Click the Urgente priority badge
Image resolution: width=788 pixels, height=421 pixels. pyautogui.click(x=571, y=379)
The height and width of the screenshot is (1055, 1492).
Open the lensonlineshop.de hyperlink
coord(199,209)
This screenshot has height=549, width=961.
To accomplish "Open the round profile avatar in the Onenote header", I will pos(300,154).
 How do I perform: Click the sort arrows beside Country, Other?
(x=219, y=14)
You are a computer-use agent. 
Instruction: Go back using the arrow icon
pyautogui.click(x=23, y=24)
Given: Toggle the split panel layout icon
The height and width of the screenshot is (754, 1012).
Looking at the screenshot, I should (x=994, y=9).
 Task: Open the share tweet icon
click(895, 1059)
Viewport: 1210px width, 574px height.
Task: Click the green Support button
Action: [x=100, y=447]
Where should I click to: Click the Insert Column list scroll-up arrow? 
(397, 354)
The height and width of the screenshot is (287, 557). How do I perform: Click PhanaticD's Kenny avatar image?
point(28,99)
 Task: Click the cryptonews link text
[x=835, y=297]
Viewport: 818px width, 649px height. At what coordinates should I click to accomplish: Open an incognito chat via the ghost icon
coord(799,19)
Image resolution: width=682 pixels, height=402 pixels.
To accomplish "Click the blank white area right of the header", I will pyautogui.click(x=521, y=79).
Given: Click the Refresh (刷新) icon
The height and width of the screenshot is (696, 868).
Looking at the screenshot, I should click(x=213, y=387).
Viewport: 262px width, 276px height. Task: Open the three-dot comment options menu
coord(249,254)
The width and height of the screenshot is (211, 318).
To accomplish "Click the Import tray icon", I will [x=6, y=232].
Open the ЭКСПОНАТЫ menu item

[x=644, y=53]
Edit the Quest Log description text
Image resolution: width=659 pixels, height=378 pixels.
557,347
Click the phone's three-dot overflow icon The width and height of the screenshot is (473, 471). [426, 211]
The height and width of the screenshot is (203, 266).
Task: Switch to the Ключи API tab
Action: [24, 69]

:: Exercise ::
Starting at the top of the data above, repeat every line exactly until the line containing "This screenshot has height=549, width=961." has been given, then stop.

:: Task result ::
Click the Urgente priority badge
Image resolution: width=788 pixels, height=421 pixels. pyautogui.click(x=571, y=379)
The height and width of the screenshot is (1055, 1492).
Open the lensonlineshop.de hyperlink
coord(199,209)
This screenshot has height=549, width=961.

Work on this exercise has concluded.